*DOCUMENT*.

-*-*-

Math::Symbolic::Custom::Transformation - Transform Math::Symbolic trees

SYNOPSIS ^

  use Math::Symbolic::Custom::Transformation;
  my $trafo = Math::Symbolic::Custom::Transformation->new(
    'TREE_x + TREE_x' => '2 * TREE_x'
  );
  
  my $modified = $trafo->apply($math_symbolic_tree);
  if (defined $modified) {
    print "Outermost operator is a sum of two identical trees.\n";
    print "Transformed it into a product. ($modified)\n";
  }
  else {
    print "Transformation could not be applied.\n";
  }
  
  # shortcut: new_trafo
  use Math::Symbolic::Custom::Transformation qw/new_trafo/;

  # use the value() function to have the transformation compute the value
  # of the expression after the replacements. simplify{} works similar.
  my $another_trafo = new_trafo(
    'TREE_foo / CONST_bar' => 'value{1/CONST_bar} * TREE_foo'
  );
  
  # If you'll need the same transformation but don't want to keep it around in
  # an object, just do this:
  use Memoize;
  memoize('new_trafo');
  # Then, passing the same transformation strings will result in a speedup of
  # about a factor 130 (on my machine) as compared to complete recreation
  # from strings. This is only 20% slower than using an existing
  # transformation.

DESCRIPTION ^

Math::Symbolic::Custom::Transformation is an extension to the Math::Symbolic module. You're assumed to be remotely familiar with that module throughout the documentation.

This package implements transformations of Math::Symbolic trees using Math::Symbolic trees. I'll try to explain what this means in the following paragraphs.

Until now, in order to be able to inspect a Math::Symbolic tree, one had to use the low-level Math::Symbolic interface like comparing the top node's term type with a constant (such as T_OPERATOR) and then its operator type with more constants. This has changed with the release of Math::Symbolic::Custom::Pattern.

To modify the tree, you had to use equally low-level or even encapsulation-breaking methods. This is meant to be changed by this distribution.

EXAMPLE

Say you want to change any tree that is a sum of two identical trees into two times one such tree. Let's assume the original object is in the variable $tree. The old way was: (strictures and warnings assumed)

  use Math::Symbolic qw/:all/;
  
  sub sum_to_product {
    if ( $tree->term_type() == T_OPERATOR
         and $tree->type() == B_SUM
         and $tree->op1()->is_identical($tree->op2()) )
    {
      $tree = Math::Symbolic::Operator->new(
        '*', Math::Symbolic::Constant->new(2), $tree->op1()->new()

-*-*-

*DATA SUPPLIED*.
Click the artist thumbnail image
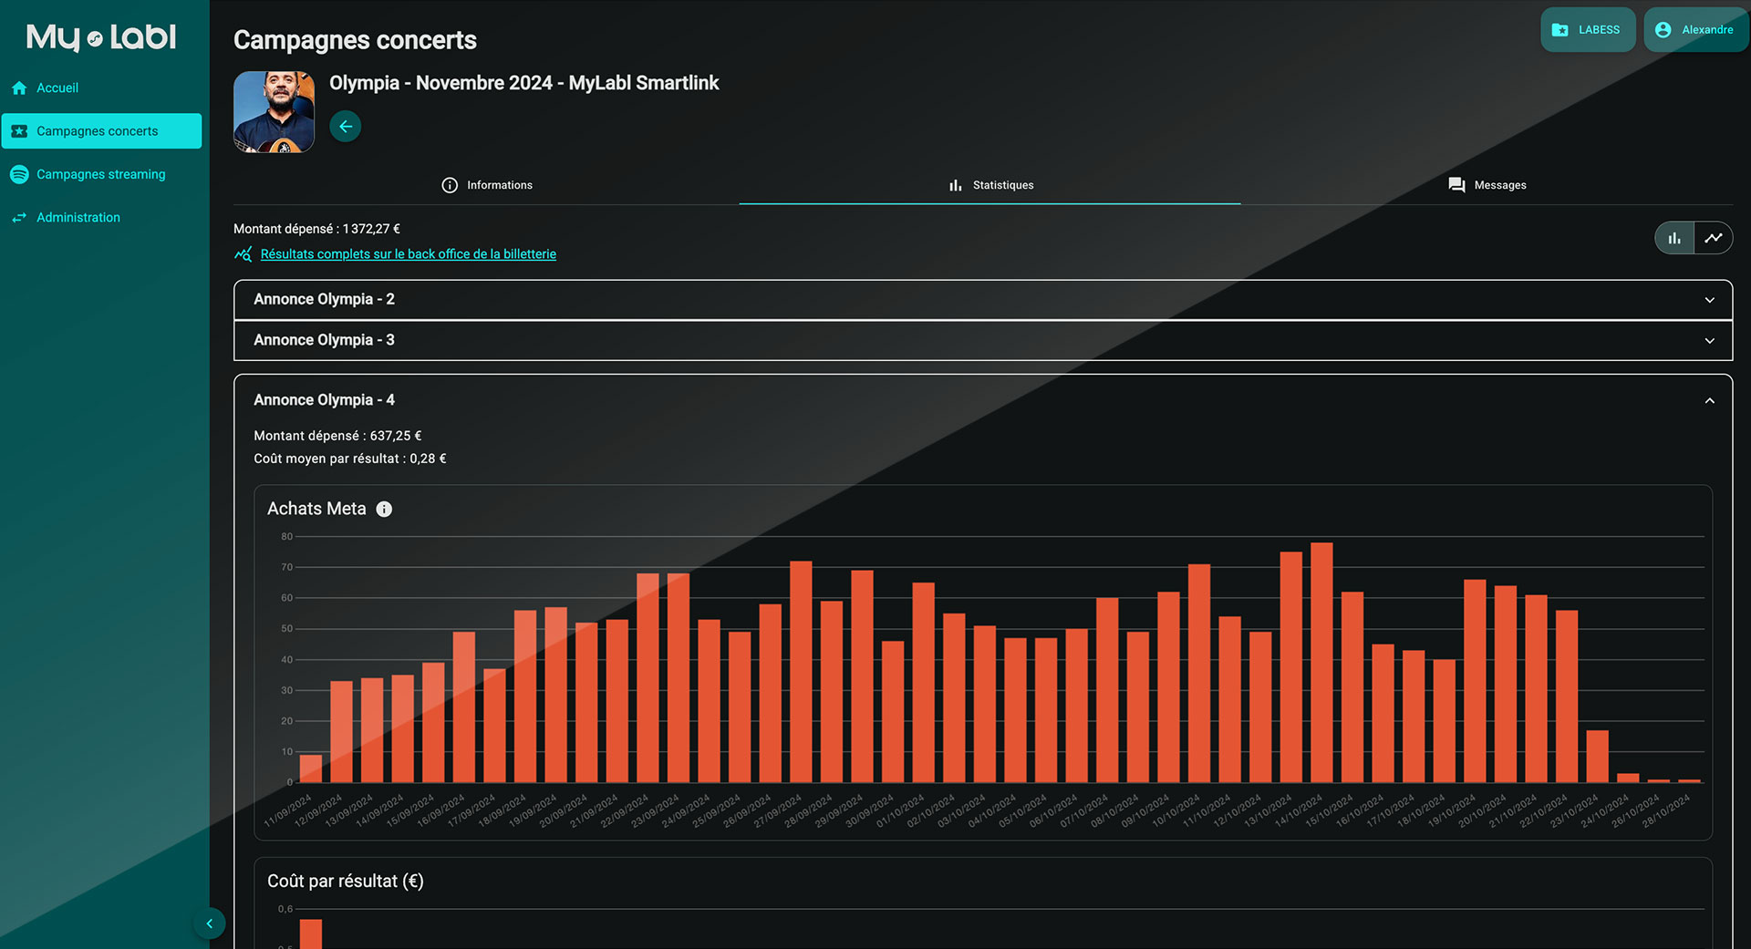point(274,112)
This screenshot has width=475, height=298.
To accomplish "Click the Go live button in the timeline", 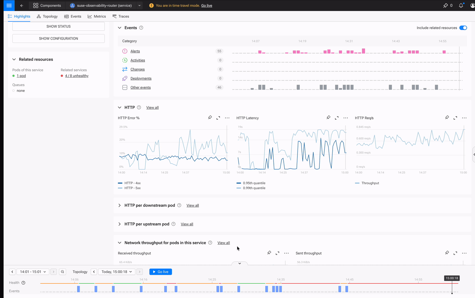I will [x=161, y=272].
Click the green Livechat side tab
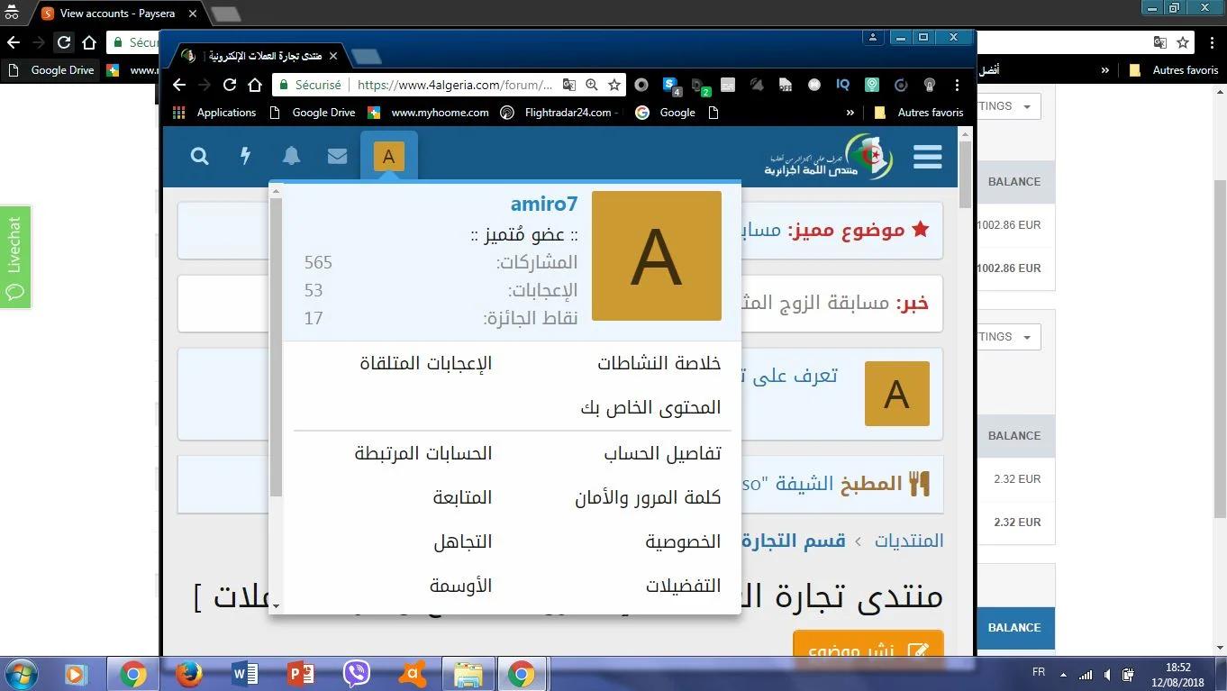 coord(15,257)

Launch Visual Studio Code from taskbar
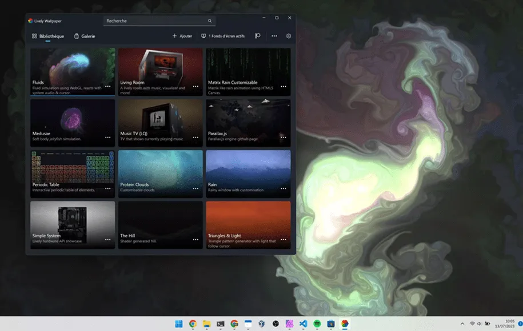(x=304, y=324)
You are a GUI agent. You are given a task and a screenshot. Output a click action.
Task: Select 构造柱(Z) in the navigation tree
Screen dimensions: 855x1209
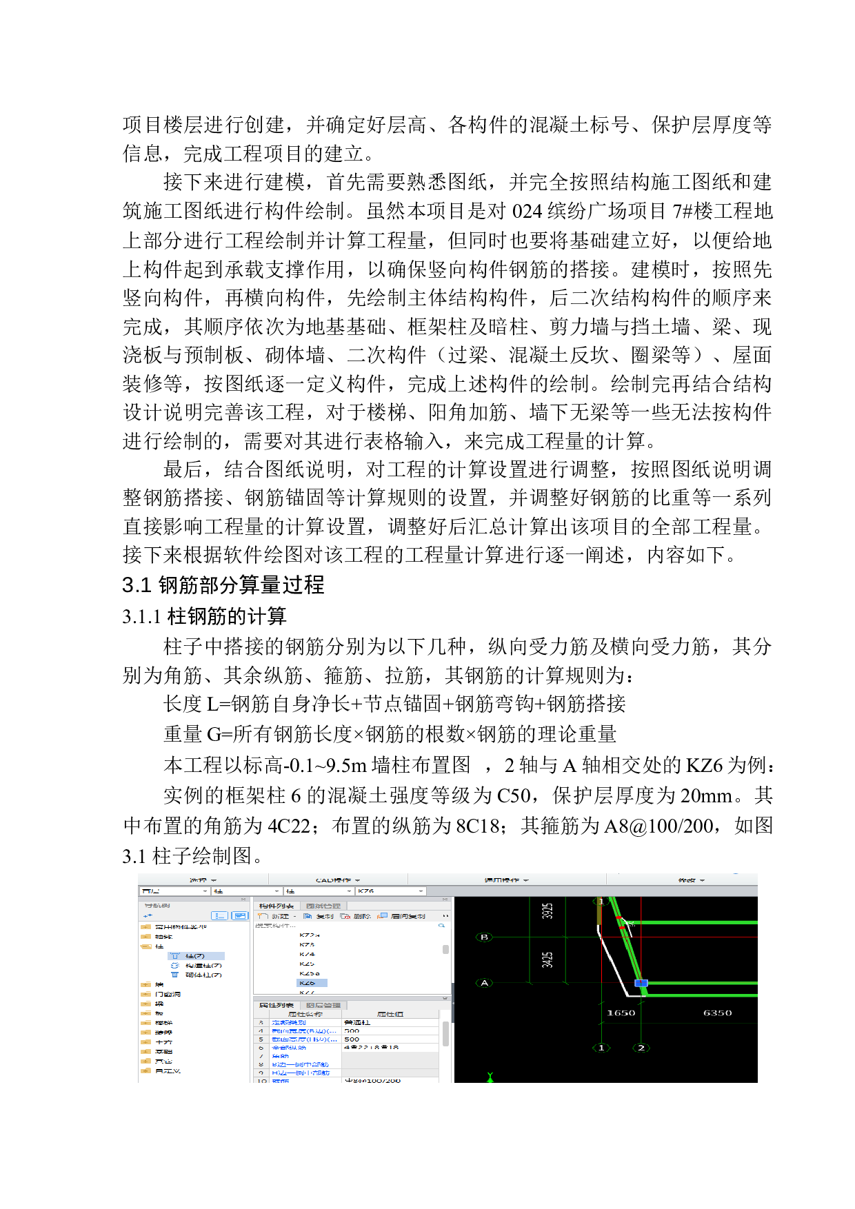203,966
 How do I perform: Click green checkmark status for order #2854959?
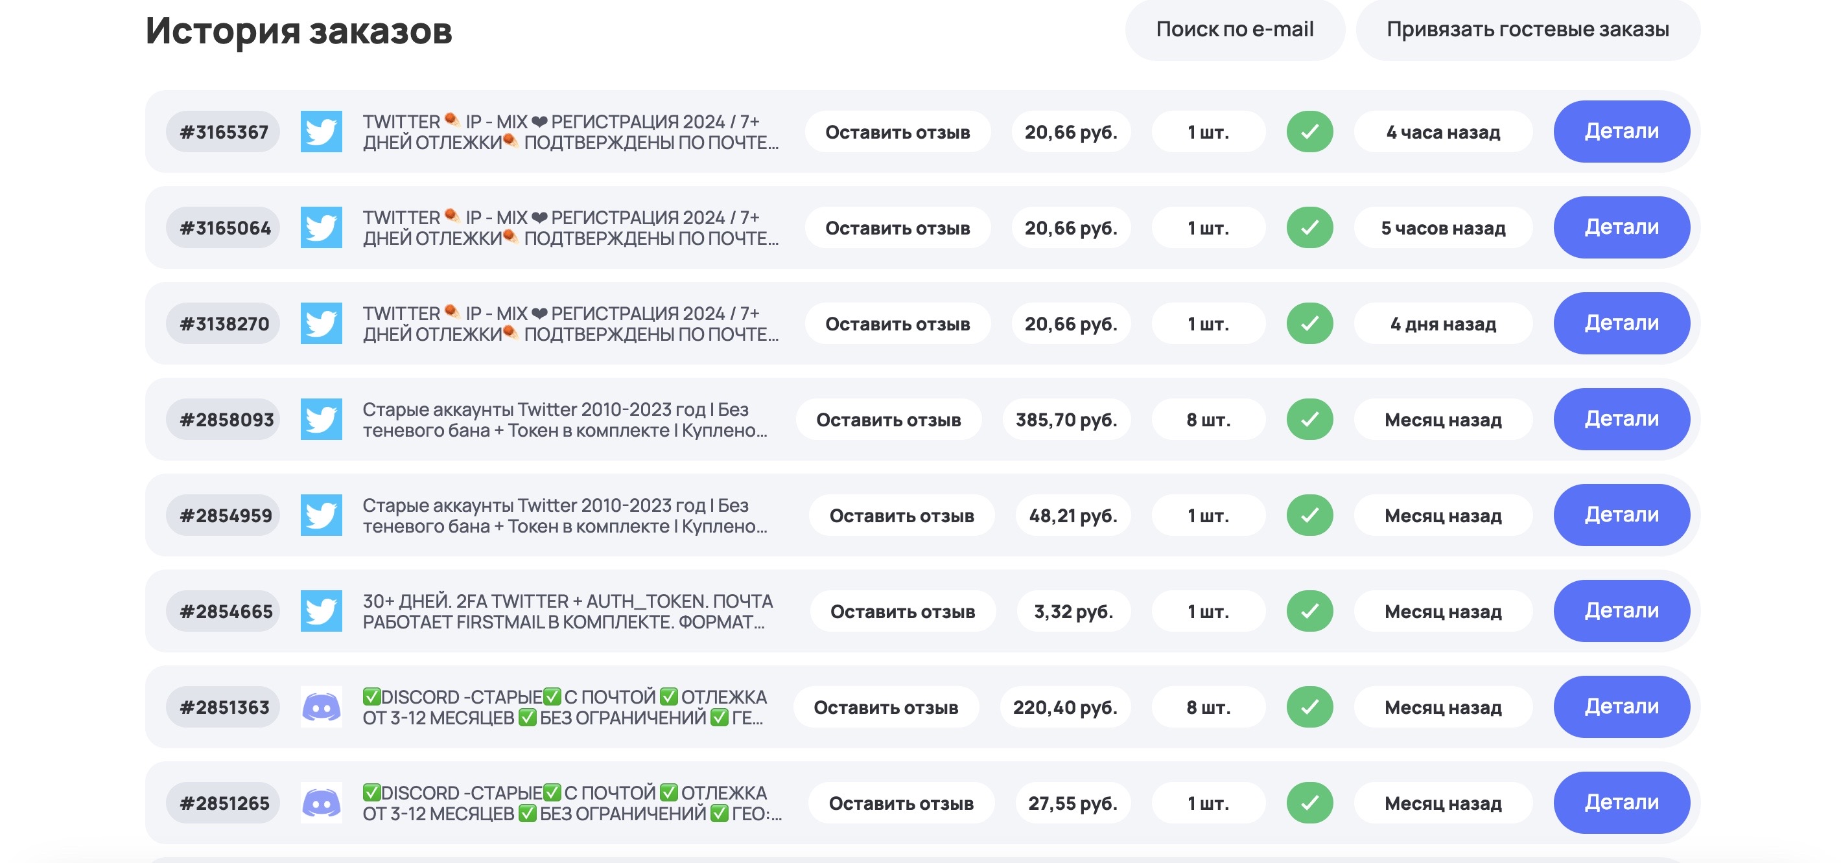1309,515
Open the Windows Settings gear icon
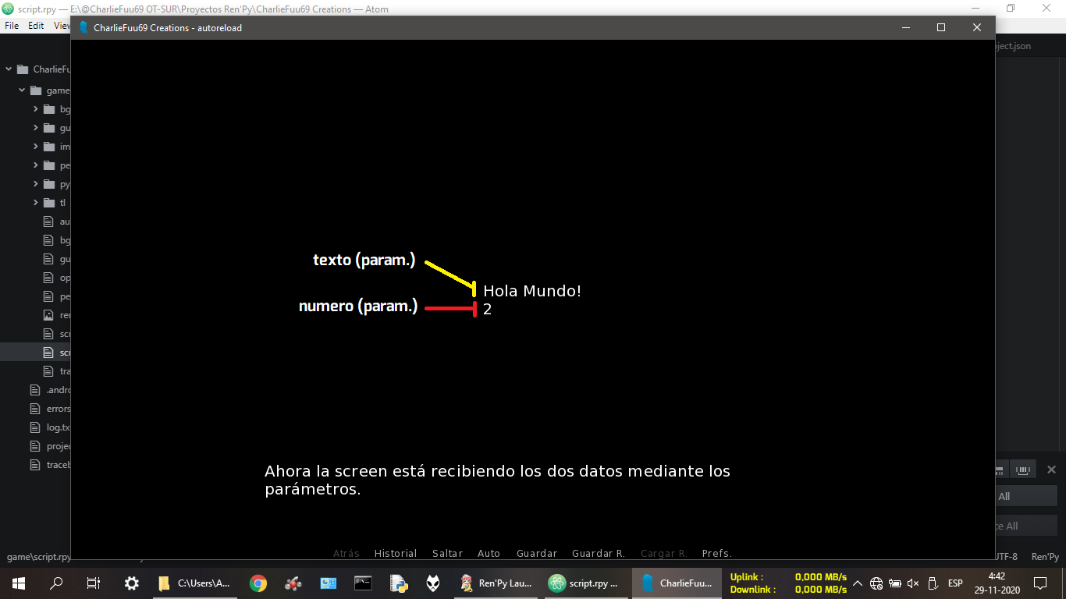 point(132,583)
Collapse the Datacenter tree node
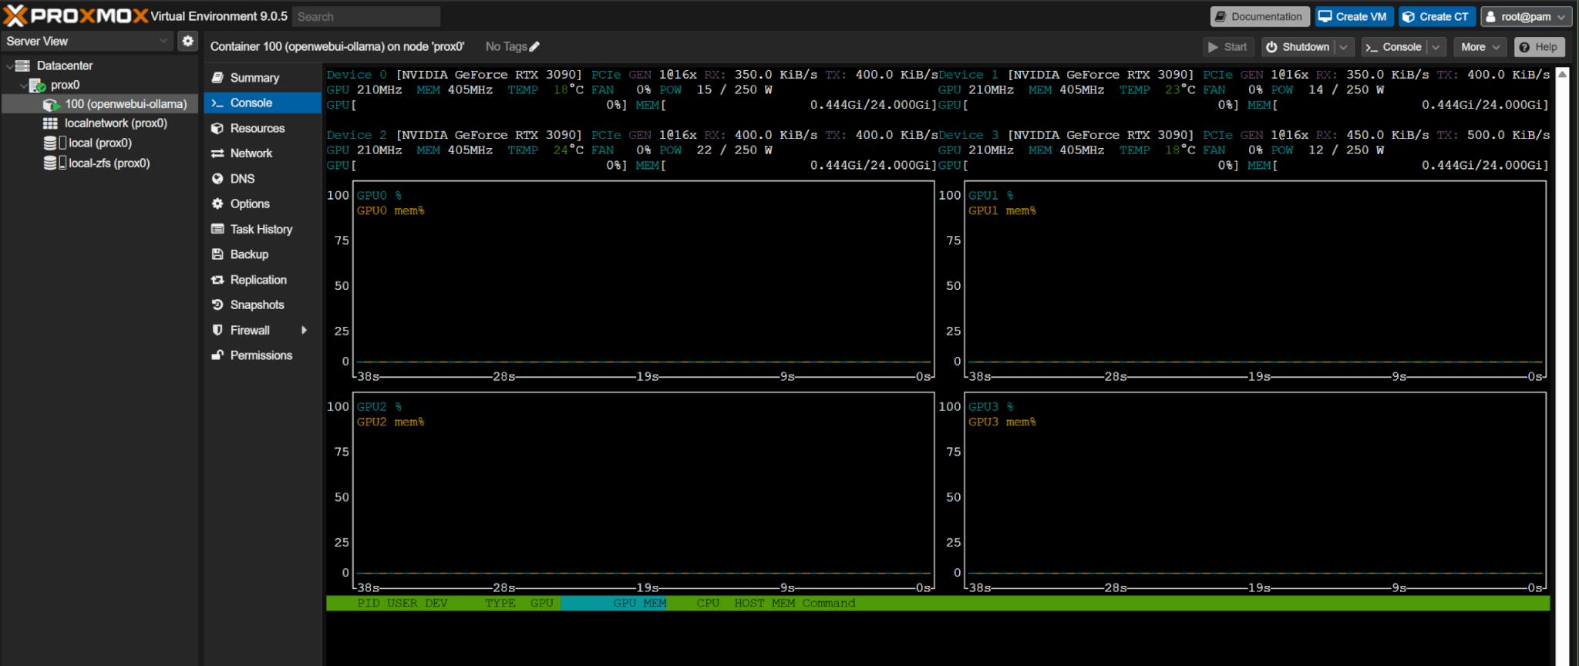The image size is (1579, 666). tap(9, 66)
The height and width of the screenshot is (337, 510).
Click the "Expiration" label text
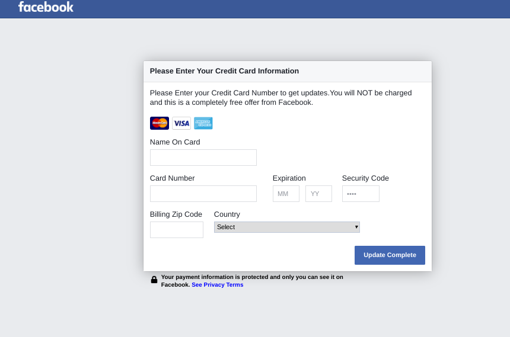[289, 178]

-*-*-

*SET OF TASKS*.
• a. Could you output the part of the Math::Symbolic::Custom::Transformation documentation between "Math::Symbolic::Custom::Transformation is an" and "the following paragraphs.", inclusive?
• b. Continue the Math::Symbolic::Custom::Transformation documentation from the point where it stops.

*OUTPUTS BY TASK*.
• a.
Math::Symbolic::Custom::Transformation is an extension to the Math::Symbolic module. You're assumed to be remotely familiar with that module throughout the documentation.

This package implements transformations of Math::Symbolic trees using Math::Symbolic trees. I'll try to explain what this means in the following paragraphs.

• b.
      );
    }
    return $tree;
  }

What you'd do with this package is significantly more readable:

  use Math::Symbolic::Custom::Transformation qw/new_trafo/;
  
  my $Sum_To_Product_Rule = new_trafo('TREE_a + TREE_a' => '2 * TREE_a');
  
  sub sum_to_product {
    my $tree = shift;
    return( $Sum_To_Product_Rule->apply($tree) || $tree );
  }

Either version could be shortened, of course. The significant improvement, however, isn't shown by this example. If you're doing introspection beyond the outermost operator, you will end up with giant, hardly readable if-else blocks when using the old style transformations. With this package, however, such introspection scales well:

  use Math::Symbolic::Custom::Transformation qw/new_trafo/;
  
  my $Sum_Of_Const_Products_Rule = new_trafo(
    'CONST_a * TREE_b + CONST_c * TREE_b'
    => 'value{CONST_a + CONST_c} * TREE_b'
  );
  
  sub sum_to_product {
    my $tree = shift;
    return( $Sum_Of_Const_Products_Rule->apply($tree) || $tree );
  }

For details on the value{} construct in the transformation string, see the "SYNTAX EXTENSIONS" section.

EXPORT

None by default, but you may choose to import the new_trafo subroutine as an alternative constructor for Math::Symbolic::Custom::Transformation objects.

PERFORMANCE

The performance of transformations isn't astonishing by itself, but if you take into account that they leave the original tree intact, we end up with a speed hit of only 16% as compared to the literal code. (That's the huge if-else block I was talking about.)

You may be tempted to recreate the transformation objects from strings whenever you need them. There's one thing to say about that: Don't! The construction of transformations is really slow because they have been optimised for performance on application, not creation. (Application should be around 40 times faster than creation from strings!)

Note: Starting with version 2.00, this module also supports the new-ish Math::Symbolic::Parser::Yapp parser implementation which is significantly faster than the old Parse::RecDescent based implementation. Replacement strings are parsed using Yapp by default now, which means a performance increase of about 20%. The search patterns are still parsed using the default Math::Symbolic parser which will be switched to Yapp at some point in the future. If you force the use of the Yapp parser globally, the parser performance will improve by about an order of magnitude! You can do so by adding the following before using Math::Symbolic::Custom::Transformation:

  use Math::Symbolic;
  BEGIN {
    $Math::Symbolic::Parser = Math::Symbolic::Parser->new(
      implementation => 'Yapp'
    );
  }
  use Math::Symbolic::Custom::Transformation;
  #...

If you absolutely must include the source strings where the transformation is used, consider using the Memoize module which is part of the standard Perl distribution these days.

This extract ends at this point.